Worst of all, there’s also the cruel reality that while medicine can often keep someone alive, it can’t always alleviate their suffering.
A wily old professor of medicine who taught me used to say: ‘If you’re not careful, trying to help can cause just as much misery for your patient as not helping them at all.’
This is the tragedy of Alfie’s case: medicine failed him.
Sadly — and more often than people realise — it does not have the answers.
The drug tamoxifen has revolutionised the treatment of breast cancer
But research published this week shows that only one in seven women prescribed tamoxifen takes it; the others are more worried that side-effects, such as fatigue, will interfere with their chores.
This is madness and speaks to a much bigger problem, where women are still expected to keep so many plates spinning in the air regardless of what else is going on — even, it seems, recovering from cancer.

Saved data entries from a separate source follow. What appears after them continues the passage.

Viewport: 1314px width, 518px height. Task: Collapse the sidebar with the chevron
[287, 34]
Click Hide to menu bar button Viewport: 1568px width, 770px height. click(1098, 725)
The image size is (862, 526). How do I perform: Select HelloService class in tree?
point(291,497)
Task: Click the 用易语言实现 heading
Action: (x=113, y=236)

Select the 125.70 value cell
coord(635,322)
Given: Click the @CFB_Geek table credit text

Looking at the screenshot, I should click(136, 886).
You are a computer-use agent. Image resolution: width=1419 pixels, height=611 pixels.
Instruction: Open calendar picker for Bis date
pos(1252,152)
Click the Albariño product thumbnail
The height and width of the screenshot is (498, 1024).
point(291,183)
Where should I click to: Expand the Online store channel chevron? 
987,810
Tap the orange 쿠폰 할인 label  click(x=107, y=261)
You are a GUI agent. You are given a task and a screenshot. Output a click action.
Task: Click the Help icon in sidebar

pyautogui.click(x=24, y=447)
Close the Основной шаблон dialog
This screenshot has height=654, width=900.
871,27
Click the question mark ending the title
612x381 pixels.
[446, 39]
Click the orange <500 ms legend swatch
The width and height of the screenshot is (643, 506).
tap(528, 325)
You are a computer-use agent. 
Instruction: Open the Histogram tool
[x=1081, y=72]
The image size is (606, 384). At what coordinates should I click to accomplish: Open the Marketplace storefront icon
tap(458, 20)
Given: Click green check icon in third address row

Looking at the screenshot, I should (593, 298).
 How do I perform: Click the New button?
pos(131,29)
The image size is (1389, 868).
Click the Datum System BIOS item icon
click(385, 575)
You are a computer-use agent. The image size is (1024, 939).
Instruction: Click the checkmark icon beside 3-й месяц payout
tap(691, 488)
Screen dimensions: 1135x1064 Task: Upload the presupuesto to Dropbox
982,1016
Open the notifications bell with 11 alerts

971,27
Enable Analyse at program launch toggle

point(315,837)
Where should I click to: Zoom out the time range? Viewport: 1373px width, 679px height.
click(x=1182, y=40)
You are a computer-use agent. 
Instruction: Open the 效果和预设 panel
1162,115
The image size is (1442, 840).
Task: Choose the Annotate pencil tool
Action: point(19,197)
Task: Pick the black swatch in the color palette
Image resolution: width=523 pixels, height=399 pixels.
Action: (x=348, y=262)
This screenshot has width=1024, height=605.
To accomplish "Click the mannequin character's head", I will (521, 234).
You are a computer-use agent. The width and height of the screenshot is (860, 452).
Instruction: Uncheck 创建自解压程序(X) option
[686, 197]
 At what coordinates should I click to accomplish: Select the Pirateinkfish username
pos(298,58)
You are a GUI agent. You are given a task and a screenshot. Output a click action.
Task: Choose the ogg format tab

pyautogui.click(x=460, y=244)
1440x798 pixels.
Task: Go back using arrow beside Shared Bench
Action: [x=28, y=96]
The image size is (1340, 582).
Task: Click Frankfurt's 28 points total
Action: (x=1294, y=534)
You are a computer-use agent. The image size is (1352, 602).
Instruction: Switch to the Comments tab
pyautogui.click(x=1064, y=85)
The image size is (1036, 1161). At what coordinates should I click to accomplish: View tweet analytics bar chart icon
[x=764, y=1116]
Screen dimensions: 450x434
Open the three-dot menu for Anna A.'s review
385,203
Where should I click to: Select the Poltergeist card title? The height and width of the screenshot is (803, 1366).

Women are potentially sacrificing their health to keep on top of housework.
Which begs the question: where are their husbands or partners in all of this?
The truth about pills and dementia
For many people, antidepressants are a lifesaver.
But a study this week seemed to show they also might have some very serious adverse effects.
It found a link between those taking antidepressants long term and a raised risk of dementia.
The study is important, but not for the reason people might assume.
For it didn’t show that antidepressants cause dementia; it found an association, which is a very different thing.
This simply means that the actual cause might be something that links the two things.
For example, coffee drinking is associated with lung cancer.
But this isn’t because coffee causes lung cancer; it’s because people who smoke are more likely to drink coffee.
It’s the smoking that causes the lung cancer.
So, why might taking antidepressants for a long time be associated with an increased risk of dementia?
It’s fair to assume that if someone is on antidepressants long term, then the chances are they must have severe, recurrent depression.
We know that there is a link between depression and developing dementia.
So it would make sense that if you have recurrent, severe depression, you’re at greater risk of developing dementia.
It’s not the antidepressant that is increasing the risk, but the underlying depression that it’s treating.
But why would something psychological, like depression, result in a neurological degenerative disease such as dementia?
We are starting to realise that depression is not only a mental problem, but that it also has physical effects on the brain, with a strong link between depression and inflammation.
Could it be that the inflammatory process going on in depression somehow triggers dementia?
What is becoming clear is that the mind and the body interact far more than we ever imagined.